Transcribe only the lines of the listing below from the one holding "Мужские кресла для барбершопа (97, 470)" through the one holding "[Whatsapp] (836, 2364)", inclusive, without any change.

=== TASK MATERIAL ===
**********

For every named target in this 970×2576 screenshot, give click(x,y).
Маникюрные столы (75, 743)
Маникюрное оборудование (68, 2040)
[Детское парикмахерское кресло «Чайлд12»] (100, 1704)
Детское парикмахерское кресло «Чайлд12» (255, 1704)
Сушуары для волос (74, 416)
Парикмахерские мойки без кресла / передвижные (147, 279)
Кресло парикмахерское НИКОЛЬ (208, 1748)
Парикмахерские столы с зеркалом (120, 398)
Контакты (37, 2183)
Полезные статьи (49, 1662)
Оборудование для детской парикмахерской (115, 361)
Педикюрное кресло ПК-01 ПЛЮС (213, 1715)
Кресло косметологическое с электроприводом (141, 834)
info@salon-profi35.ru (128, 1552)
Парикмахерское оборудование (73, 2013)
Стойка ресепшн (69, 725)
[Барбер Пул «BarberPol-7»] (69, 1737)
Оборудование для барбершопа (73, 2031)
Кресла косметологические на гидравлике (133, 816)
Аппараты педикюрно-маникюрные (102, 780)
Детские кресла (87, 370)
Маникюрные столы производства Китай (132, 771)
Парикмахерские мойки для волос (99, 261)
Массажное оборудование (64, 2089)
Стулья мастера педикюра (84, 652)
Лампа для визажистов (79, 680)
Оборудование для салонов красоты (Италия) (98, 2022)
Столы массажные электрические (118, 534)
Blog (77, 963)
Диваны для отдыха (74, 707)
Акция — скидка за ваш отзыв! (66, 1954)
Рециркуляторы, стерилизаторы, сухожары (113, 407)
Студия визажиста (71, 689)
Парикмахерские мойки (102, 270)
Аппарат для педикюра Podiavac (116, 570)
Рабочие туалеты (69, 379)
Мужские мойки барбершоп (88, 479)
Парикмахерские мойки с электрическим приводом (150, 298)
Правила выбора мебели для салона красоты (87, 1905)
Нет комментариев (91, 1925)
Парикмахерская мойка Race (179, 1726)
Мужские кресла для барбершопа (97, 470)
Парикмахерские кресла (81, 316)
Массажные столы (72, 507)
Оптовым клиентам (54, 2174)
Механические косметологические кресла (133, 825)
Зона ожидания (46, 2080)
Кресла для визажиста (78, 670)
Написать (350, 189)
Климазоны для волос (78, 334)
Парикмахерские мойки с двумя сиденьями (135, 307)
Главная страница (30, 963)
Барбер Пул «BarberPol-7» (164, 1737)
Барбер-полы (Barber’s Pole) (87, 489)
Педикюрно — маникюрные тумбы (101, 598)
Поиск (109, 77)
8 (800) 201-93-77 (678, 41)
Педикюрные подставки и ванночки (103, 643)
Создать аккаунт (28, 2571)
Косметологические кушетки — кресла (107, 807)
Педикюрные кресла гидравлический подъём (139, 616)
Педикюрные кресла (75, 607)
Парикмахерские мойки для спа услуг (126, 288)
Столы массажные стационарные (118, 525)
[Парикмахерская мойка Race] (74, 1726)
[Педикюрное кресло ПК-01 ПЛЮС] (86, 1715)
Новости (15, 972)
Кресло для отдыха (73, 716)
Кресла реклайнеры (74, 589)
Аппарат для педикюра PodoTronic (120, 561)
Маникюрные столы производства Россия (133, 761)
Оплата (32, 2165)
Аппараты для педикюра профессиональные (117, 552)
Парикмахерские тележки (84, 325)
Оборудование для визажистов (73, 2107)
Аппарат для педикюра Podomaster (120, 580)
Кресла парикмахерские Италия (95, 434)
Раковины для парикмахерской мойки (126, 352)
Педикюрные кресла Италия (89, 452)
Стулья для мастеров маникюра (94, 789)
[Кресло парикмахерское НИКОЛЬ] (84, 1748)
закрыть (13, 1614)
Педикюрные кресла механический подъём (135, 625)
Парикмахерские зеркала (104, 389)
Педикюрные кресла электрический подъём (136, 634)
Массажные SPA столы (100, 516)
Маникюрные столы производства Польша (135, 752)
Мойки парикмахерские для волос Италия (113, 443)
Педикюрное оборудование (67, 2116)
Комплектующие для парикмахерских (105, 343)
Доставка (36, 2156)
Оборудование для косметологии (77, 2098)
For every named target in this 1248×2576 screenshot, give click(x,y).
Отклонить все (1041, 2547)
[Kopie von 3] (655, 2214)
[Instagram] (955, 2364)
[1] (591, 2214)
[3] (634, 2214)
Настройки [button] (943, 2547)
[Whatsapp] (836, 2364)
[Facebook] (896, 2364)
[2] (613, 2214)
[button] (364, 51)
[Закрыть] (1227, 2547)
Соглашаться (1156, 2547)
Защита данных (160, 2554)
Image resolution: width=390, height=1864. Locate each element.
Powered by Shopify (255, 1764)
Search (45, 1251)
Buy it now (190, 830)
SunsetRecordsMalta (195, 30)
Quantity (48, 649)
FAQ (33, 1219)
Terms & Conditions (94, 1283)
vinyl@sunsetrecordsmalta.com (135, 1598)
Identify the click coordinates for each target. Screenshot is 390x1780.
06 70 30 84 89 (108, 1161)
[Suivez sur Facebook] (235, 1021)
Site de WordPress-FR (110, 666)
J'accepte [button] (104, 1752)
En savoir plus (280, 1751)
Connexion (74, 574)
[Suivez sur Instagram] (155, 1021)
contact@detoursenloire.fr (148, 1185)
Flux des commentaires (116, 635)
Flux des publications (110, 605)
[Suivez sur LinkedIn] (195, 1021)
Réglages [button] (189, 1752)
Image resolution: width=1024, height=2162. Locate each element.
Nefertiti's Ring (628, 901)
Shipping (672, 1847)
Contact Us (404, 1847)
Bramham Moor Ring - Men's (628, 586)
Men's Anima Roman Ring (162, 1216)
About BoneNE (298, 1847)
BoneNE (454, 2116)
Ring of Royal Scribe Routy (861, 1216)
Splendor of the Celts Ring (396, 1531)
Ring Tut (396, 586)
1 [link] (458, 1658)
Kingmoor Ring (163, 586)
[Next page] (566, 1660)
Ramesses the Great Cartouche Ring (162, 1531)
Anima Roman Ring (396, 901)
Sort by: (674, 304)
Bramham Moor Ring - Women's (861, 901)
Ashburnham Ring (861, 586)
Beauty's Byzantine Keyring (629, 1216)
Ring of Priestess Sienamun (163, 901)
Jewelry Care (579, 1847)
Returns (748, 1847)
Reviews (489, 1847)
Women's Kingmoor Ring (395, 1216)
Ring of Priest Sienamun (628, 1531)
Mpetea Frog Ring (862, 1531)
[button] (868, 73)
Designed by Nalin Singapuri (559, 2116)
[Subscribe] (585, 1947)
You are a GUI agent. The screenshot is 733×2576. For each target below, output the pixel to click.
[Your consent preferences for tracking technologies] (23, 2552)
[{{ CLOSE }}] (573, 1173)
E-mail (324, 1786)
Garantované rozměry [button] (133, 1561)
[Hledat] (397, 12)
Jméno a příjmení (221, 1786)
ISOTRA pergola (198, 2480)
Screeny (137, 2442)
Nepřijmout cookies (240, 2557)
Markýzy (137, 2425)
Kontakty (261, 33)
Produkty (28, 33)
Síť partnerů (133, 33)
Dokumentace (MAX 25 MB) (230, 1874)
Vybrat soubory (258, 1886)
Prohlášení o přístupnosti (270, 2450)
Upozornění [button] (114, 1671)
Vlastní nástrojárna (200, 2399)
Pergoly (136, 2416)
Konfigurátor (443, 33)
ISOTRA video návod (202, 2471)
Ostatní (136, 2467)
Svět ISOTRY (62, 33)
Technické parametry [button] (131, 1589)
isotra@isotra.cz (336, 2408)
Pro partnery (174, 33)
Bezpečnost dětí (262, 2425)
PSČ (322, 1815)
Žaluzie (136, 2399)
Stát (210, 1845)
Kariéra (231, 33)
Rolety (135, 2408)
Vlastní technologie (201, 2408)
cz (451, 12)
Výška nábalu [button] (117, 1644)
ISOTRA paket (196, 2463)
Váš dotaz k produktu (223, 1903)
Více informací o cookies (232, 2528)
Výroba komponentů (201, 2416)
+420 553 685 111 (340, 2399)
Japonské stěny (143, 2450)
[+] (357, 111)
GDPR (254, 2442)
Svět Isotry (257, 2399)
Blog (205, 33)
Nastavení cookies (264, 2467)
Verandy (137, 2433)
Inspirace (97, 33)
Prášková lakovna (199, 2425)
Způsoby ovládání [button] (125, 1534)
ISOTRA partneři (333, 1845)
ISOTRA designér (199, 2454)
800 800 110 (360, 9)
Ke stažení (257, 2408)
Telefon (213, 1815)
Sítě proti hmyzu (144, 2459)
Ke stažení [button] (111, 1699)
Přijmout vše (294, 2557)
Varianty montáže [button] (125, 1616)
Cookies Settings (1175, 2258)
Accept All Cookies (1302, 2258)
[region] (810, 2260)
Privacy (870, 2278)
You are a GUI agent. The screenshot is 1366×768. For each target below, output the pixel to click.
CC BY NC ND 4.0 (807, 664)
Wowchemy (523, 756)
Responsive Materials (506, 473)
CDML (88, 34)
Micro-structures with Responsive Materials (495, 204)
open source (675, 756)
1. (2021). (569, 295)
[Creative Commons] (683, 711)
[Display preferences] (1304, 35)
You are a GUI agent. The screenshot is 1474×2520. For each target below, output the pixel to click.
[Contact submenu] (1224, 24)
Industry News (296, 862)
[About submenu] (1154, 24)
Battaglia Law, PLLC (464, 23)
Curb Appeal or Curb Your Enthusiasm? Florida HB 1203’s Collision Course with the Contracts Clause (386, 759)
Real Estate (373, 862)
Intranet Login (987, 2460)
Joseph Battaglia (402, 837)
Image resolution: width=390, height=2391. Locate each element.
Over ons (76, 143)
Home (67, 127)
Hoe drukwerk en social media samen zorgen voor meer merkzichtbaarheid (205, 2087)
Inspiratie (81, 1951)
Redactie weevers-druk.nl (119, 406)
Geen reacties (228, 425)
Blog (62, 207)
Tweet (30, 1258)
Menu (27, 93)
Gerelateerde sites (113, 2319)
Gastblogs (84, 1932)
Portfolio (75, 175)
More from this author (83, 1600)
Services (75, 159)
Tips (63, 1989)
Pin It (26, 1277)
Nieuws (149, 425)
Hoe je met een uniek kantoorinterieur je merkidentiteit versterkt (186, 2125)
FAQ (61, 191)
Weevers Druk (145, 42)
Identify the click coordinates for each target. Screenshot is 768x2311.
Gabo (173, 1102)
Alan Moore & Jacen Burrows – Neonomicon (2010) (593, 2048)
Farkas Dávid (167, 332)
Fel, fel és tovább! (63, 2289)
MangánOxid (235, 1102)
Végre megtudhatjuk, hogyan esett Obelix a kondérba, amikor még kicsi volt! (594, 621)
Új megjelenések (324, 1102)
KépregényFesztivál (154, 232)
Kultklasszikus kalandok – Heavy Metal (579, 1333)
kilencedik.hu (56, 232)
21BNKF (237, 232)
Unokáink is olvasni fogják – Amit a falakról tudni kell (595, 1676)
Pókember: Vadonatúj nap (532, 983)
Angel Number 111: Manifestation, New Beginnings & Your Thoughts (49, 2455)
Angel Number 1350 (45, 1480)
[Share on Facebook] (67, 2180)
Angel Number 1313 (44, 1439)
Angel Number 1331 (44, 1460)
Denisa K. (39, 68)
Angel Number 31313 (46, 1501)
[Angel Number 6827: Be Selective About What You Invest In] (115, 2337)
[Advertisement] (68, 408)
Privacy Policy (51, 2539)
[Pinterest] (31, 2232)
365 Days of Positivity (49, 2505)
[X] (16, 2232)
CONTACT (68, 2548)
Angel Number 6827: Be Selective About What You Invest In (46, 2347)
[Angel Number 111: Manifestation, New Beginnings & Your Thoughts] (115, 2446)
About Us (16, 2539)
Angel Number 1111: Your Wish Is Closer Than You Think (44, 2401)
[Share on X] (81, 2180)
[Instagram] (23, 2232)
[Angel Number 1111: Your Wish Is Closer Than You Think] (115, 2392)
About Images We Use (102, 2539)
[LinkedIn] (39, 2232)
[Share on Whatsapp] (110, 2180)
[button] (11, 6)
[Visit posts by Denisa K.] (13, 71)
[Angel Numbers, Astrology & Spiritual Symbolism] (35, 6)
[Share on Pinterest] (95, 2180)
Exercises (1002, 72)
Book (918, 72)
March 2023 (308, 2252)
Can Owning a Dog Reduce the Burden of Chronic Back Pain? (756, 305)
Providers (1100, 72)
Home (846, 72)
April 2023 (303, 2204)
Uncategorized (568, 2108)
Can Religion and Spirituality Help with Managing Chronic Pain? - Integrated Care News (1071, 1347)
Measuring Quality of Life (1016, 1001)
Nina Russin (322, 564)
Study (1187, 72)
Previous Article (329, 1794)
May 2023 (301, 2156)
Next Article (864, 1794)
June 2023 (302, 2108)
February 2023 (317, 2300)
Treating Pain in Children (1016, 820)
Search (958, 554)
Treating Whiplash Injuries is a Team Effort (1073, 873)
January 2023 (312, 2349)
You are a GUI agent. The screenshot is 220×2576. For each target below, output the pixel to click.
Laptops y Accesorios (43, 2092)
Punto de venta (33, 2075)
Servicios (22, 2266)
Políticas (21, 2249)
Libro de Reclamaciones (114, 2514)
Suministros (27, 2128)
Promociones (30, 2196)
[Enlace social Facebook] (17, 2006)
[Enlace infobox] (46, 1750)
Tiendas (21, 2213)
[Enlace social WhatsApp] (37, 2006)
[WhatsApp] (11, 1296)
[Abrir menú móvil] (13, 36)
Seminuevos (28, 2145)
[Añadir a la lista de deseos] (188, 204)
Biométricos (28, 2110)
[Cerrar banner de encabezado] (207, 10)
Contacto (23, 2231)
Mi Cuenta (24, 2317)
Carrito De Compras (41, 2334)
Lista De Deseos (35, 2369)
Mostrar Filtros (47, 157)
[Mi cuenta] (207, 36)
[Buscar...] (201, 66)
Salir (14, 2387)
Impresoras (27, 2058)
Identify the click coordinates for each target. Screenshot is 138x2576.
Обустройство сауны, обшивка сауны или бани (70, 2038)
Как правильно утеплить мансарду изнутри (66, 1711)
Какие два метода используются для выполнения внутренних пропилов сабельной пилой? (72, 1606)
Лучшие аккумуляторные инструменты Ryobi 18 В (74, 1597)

**********

=== WRITTEN ANSWER ===
Мужские кресла для барбершопа (97, 470)
Парикмахерские кресла (81, 316)
Массажные столы (72, 507)
Оптовым клиентам (54, 2174)
Механические косметологические кресла (133, 825)
Зона ожидания (46, 2080)
Кресла для визажиста (78, 670)
Написать (350, 189)
Климазоны для волос (78, 334)
Парикмахерские мойки с двумя сиденьями (135, 307)
Главная страница (30, 963)
Барбер Пул «BarberPol-7» (164, 1737)
Барбер-полы (Barber’s Pole) (87, 489)
Педикюрно — маникюрные тумбы (101, 598)
Поиск (109, 77)
8 (800) 201-93-77 (678, 41)
Педикюрные подставки и ванночки (103, 643)
Создать аккаунт (28, 2571)
Косметологические кушетки — кресла (107, 807)
Педикюрные кресла гидравлический подъём (139, 616)
Педикюрные кресла (75, 607)
Парикмахерские мойки для спа услуг (126, 288)
Столы массажные стационарные (118, 525)
[Парикмахерская мойка Race] (74, 1726)
[Педикюрное кресло ПК-01 ПЛЮС] (86, 1715)
Новости (15, 972)
Кресло для отдыха (73, 716)
Кресла реклайнеры (74, 589)
Аппарат для педикюра PodoTronic (120, 561)
Маникюрные столы производства Россия (133, 761)
Оплата (32, 2165)
Аппараты для педикюра профессиональные (117, 552)
Парикмахерские тележки (84, 325)
Оборудование для визажистов (73, 2107)
Аппарат для педикюра Podomaster (120, 580)
Кресла парикмахерские Италия (95, 434)
Раковины для парикмахерской мойки (126, 352)
Педикюрные кресла Италия (89, 452)
Стулья для мастеров маникюра (94, 789)
[Кресло парикмахерское НИКОЛЬ] (84, 1748)
закрыть (13, 1614)
Педикюрные кресла механический подъём (135, 625)
Парикмахерские зеркала (104, 389)
Педикюрные кресла электрический подъём (136, 634)
Массажные SPA столы (100, 516)
Маникюрные столы производства Польша (135, 752)
Мойки парикмахерские для волос Италия (113, 443)
Педикюрное оборудование (67, 2116)
Комплектующие для парикмахерских (105, 343)
Доставка (36, 2156)
Оборудование для косметологии (77, 2098)
For every named target in this 1248×2576 screenshot, give click(x,y).
Отклонить все (1041, 2547)
[Kopie von 3] (655, 2214)
[Instagram] (955, 2364)
[1] (591, 2214)
[3] (634, 2214)
Настройки [button] (943, 2547)
[Whatsapp] (836, 2364)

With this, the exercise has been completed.